The only way the Defendant can beat this motion for summary judgment is to assert facts, supported by evidentiary material, that differ from the facts presented.  Perhaps the defendant asserts that there was not a default, as the defendant make timely attempts to pay and the payment was refused.  This assertion would contradict the Plaintiff’s statement of facts, thus making summary judgment not proper.  Or perhaps the defendant asserts that the mortgage agreement is not valid and the defendant never signed it.  So long as the defendant presents some form of evidence supporting this claim, the defendant should be able to defeat the motion as the facts of the case would then be in dispute.

2.  Personal Injury cases

In personal injury cases, it is typically the defendant who moves for summary judgment.  A defendant in a personal injury case might move for summary judgment in whole or in part.  For instance, in case involving respondeat superior liability — i.e. an employer’s liability for acts of an employee — the employer-defendant might move for summary judgment on the issue of respondeat superior liability.  In such instance, the employer-defendant would allege that, given the undisputed facts of what happened, the employee’s action were not committing within the employee’s “scope of employment” with the employer, and therefore no liability should attach to the employer.  The burden would then shift to the plaintiff to demonstrate a factual dispute regarding the employee’s scope of employment.  The plaintiff must show that, given the facts available, it could be possible that the employee’s actions, at the time they were committed, could have been within the employee’s scope of employment with the employer-defendant.

3. Federal Court

While I do not have the data in front of me, I strongly suspect that cases in federal court are disposed of prior to trial much more frequently than cases in state court.  One reason for this is likely the types of cases brought in federal court, which usually involve some statutory claim, and often have elements that are harder for plaintiffs to meet than the common law claims brought by plaintiffs in state court.

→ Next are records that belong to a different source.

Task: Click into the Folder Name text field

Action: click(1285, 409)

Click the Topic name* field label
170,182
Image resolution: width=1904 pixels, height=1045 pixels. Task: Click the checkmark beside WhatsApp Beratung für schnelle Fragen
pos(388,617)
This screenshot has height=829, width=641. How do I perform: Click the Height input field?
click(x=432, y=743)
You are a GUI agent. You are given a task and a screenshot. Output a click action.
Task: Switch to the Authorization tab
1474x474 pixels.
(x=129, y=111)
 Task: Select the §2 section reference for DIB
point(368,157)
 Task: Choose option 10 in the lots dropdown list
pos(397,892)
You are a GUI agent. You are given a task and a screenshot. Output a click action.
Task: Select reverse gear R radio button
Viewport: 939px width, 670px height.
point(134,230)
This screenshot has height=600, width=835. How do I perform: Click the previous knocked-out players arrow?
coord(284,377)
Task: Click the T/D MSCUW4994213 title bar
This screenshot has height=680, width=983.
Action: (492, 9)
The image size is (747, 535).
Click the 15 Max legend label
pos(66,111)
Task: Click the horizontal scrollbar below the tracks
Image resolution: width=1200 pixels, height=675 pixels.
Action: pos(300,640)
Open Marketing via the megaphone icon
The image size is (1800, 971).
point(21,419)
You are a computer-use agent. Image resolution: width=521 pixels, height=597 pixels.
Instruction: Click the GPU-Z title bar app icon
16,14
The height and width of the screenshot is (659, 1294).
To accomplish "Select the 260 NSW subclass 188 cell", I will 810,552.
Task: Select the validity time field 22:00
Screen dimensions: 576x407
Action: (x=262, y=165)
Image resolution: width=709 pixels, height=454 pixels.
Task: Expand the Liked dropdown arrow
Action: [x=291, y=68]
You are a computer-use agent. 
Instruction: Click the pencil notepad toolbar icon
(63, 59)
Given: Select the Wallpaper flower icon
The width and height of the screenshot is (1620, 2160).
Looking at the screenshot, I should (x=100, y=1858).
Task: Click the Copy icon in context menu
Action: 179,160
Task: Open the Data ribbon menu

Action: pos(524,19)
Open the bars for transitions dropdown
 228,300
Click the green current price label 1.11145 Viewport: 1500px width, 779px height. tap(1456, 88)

Complaints involving employment claims are frequently disposed of on summary judgment. In fact, successful motions for summary judgment keep out many employment discrimination cases from going to jury trial in federal courts.

In the federal courts, summary judgment is governed by Rule 56 of the Federal Rules of Civil Procedure.  Oklahoma has a very similar rule on summary judgment, which is found in Section 2056 of Title 12, Oklahoma Statutes, and also in Rule 13 for Rules of the District Courts, which is in the appendix to Oklahoma Statutes.

Summary Judgment motions are something that every personal injury trial lawyer has to deal with on a routine basis, and I certainly get a fair share in my practice.